Spirit of the Ocean Posted March 17, 2009 Posted March 17, 2009 Hi guys, I'm sure this question has been asked before but I cant seem to find a thread about it I'm new (well 2 months into) to a LDR and it's killing me! My boyfriend and I had been together for 1 and a half years before he had to go to China for 6 months on a scholarship. we decided to stay together obviously because he will be back but I've been paranoid about us ever since... we do try and talk almost every day on MSN or skype but my biggest worry is that he'll get so used to not being around me physically that he'll forget what it was like to be with me? is it normal to feel like like this? please help! thanks!!
LonelyTiger Posted March 17, 2009 Posted March 17, 2009 LDRs are tough, worse I think for the one who's left behind. Your relationship is obviously a well established one so you have a solid foundation. If you love each other and you keep talking as often as you can, the next 4 months will fly by and he'll be home before you know it. 6 months might seem like forever, but it definately isn't long enough to 'forget' the person you love. Is there any chance you'll forget what it's like to be with him?
LonelyTiger Posted March 17, 2009 Posted March 17, 2009 Also meant to say - emotions can be all over the place - for me anyway - some days I'm fine, others I read something bad into every word my husband says - rationally I know we'll be fine - it is just paranoia - so you're not alone there.
Author Spirit of the Ocean Posted March 17, 2009 Author Posted March 17, 2009 Thanks alot! i know exactly what u mean - i'm ok about it most days but sometimes if i call and he sounds really distant i'll worry. I know its silly but in the end I just really miss him and really want this to work out. Everyone says positive thinking so i guess that's the way to go! but thanks again, its good to know I'm not the only one who worries alot. p.s. - i really wonder if HE worries as much as i do!
Island Girl Posted March 18, 2009 Posted March 18, 2009 p.s. - i really wonder if HE worries as much as i do! Why don't you talk about it? You should be talking these feelings out. If you do -- these conversations can bring you way closer together than you ever imagined. Be honest about what you are feeling when you feel it. Even if it is just paranoia or insecurity. Share your feelings. Yes it takes a lot of vulnerability to do. But this time away can really make the two of you stronger as a couple than you ever were before as long as both of you are being honest and open about everything.
LonelyTiger Posted March 18, 2009 Posted March 18, 2009 I agree with IG - you should talk about everything - tell him how you feel, that's how the best relationships stay strong. If you find he doesn't worry as much as you do, that's likely to be just his personality rather than anything negative.
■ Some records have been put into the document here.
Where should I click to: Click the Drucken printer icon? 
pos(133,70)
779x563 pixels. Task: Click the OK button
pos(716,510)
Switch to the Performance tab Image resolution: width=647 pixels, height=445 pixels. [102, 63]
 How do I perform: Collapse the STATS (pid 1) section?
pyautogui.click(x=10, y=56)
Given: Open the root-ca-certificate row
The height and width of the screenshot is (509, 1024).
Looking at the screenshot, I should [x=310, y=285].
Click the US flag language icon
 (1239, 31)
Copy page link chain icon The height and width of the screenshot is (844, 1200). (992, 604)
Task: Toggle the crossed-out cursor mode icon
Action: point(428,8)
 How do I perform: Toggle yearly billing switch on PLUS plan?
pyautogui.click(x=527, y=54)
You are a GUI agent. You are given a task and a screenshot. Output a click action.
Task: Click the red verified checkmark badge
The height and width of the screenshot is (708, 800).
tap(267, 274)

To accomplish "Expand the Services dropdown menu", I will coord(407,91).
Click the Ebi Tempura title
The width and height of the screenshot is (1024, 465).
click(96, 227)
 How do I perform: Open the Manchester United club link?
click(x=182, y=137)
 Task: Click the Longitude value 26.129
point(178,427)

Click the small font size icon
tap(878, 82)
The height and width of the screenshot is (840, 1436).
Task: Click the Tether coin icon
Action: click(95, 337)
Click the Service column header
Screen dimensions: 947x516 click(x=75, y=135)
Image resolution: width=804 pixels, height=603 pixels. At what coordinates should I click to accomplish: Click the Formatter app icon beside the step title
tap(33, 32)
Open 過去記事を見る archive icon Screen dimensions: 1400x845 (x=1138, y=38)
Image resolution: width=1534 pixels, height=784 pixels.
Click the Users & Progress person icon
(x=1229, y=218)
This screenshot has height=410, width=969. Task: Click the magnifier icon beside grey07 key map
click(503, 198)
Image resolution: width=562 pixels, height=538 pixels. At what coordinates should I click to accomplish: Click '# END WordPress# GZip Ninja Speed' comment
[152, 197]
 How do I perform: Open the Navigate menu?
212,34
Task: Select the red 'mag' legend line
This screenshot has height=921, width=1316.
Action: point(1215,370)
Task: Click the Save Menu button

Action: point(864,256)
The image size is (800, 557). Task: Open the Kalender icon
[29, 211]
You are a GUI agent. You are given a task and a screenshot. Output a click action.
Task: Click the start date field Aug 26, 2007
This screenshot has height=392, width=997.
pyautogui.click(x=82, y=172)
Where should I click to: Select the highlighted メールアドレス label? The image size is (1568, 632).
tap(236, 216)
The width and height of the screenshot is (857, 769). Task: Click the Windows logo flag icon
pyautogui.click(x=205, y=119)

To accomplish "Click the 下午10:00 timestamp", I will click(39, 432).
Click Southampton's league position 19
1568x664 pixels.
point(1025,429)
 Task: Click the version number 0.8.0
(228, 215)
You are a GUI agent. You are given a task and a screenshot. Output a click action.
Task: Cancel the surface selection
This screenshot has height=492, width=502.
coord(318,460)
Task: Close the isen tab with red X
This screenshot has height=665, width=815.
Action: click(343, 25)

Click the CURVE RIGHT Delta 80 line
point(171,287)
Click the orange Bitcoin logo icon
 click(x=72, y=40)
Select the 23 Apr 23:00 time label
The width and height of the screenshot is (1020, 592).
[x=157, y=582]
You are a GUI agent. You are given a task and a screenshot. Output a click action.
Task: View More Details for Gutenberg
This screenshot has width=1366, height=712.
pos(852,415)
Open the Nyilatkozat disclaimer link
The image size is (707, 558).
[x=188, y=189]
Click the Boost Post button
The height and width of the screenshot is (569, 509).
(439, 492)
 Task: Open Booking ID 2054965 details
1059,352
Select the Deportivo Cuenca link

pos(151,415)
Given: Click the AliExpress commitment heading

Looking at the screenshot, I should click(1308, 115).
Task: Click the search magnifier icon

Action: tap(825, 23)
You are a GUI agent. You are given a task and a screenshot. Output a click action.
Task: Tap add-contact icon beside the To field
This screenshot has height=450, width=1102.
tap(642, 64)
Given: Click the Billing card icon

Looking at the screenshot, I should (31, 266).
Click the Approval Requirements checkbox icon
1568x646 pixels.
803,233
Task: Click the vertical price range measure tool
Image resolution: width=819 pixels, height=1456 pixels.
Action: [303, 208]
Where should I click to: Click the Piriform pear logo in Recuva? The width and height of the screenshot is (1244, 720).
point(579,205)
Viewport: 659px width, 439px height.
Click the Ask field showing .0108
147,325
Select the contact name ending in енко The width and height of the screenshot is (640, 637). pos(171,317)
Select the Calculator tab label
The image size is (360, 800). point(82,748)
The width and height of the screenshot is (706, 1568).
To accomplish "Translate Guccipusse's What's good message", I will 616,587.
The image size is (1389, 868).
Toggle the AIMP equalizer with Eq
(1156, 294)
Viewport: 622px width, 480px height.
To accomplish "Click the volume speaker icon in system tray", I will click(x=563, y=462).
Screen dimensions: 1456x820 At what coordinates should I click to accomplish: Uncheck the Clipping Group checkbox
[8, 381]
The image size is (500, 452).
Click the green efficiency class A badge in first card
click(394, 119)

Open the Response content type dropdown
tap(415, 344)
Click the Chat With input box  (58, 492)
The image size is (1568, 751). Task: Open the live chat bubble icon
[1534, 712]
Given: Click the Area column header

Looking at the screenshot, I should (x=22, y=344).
It won't necessarily stop you having bad days - but good communication is definitely the most important thing when you're apart.
Author Spirit of the Ocean Posted March 18, 2009 Author Posted March 18, 2009 Yeah its a lot to do with me being really paranoid- he generally doesnt worry as much as i do. i think i'm scared cos i had this guy that i can see myself with for the rest of my life and i'm scared that it wont work. we try to talk as often as we can, so hopefully it'll go by really soon!
Bearandsue Posted March 18, 2009 Posted March 18, 2009 I used to think like this when I just got into my LDR ...PARANOID!!!!!!! But I learned not to be by keeping busy and talking to him about how I was feeling. You have a solid foundation so you have nothing to worry about.